Overdose of N-acetyl-para-aminophenol (APAP) can induce acute liver injury (ALI). We evaluated the potential protective effect of 8-methyl-N-geranyl-6-nonamide (capsaicin (CAP)) in APAP-induced ALI in mice. ALI was induced by APAP (150 mg/kg, i.p.) administration; CAP pretreatment (1 mg/kg) was undertaken before APAP injection for 3 consecutive days. We found that CAP pretreatment attenuated ALI significantly; improve the oxidative stress-associated indicators (hepatic expression of malondialdehyde (MDA) superoxide dismutase (SOD) and glutathione (GSH)); downregulate expression of proinflammatory cytokines (interleukin (IL)-6, IL-1β, tumor necrosis factor-α) through the high-mobility group box 1/toll-like receptor-4/nuclear factor-kappa B (HMGB1/TLR4/NF-κB) signaling pathway; alleviate hepatocyte apoptosis by inhibiting expression of B-cell lymphoma-2-associated X, caspase-3 and cleaved caspase-3. CAP pretreatment reduced expression of B-cell lymphoma-2, which served as a hepatotoxic factor rather than an anti-apoptotic protein in our mouse model. We propose that CAP can alleviate APAP-induced ALI by inhibiting the inflammatory response, attenuating oxidative stress, and reducing hepatocyte apoptosis.

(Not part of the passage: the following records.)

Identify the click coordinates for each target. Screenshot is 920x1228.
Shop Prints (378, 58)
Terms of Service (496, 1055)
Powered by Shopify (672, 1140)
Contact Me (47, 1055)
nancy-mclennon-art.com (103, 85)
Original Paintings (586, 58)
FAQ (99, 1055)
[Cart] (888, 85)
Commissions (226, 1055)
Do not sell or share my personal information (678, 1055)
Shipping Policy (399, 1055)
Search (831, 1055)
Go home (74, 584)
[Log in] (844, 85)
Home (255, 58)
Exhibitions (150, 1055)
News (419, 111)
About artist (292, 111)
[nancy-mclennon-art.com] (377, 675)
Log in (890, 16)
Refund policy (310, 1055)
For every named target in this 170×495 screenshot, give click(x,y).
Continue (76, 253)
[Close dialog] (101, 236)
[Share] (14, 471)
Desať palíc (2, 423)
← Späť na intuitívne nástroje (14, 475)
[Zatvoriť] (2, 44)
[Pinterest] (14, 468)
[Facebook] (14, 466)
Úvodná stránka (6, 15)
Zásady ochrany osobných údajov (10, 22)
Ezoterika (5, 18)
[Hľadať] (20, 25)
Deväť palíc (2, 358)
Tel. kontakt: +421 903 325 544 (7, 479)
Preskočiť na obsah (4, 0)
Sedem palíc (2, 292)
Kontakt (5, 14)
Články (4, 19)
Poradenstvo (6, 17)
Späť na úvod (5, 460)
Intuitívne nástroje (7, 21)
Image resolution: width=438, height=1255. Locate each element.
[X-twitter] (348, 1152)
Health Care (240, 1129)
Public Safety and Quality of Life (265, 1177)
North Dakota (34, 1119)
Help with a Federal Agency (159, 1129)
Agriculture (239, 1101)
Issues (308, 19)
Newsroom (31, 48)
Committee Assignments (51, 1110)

过量的N-乙酰对-氨基酚（APAP）可以诱发急性肝损伤（ALI）。我们评估了在小鼠APAP诱导的ALI中8-甲基-N-香叶基-6-壬酰胺（辣椒素（CAP））的潜在保护作用。ALI是通过APAP（150 mg / kg，ip）给药诱导的；在连续3天进行APAP注射之前，进行了CAP预处理（1 mg / kg）。我们发现，CAP预处理可显着降低ALI；改善氧化应激相关指标（丙二醛（MDA）超氧化物歧化酶（SOD）和谷胱甘肽（GSH）的肝表达）；通过高迁移率族盒1 / toll样受体-4 /核因子κB（HMGB1 / TLR4 / NF）下调促炎细胞因子（白介素（IL）-6，IL-1β，肿瘤坏死因子-α）的表达-κB）信号通路；通过抑制B细胞淋巴瘤2相关X的表达来减轻肝细胞凋亡，caspase-3和裂解的caspase-3。CAP预处理可降低B细胞淋巴瘤2的表达，而B细胞淋巴瘤2在我们的小鼠模型中是一种肝毒性因子而不是抗凋亡蛋白。我们建议，CAP可以通过抑制炎症反应，减轻氧化应激和减少肝细胞凋亡来减轻APAP诱导的ALI。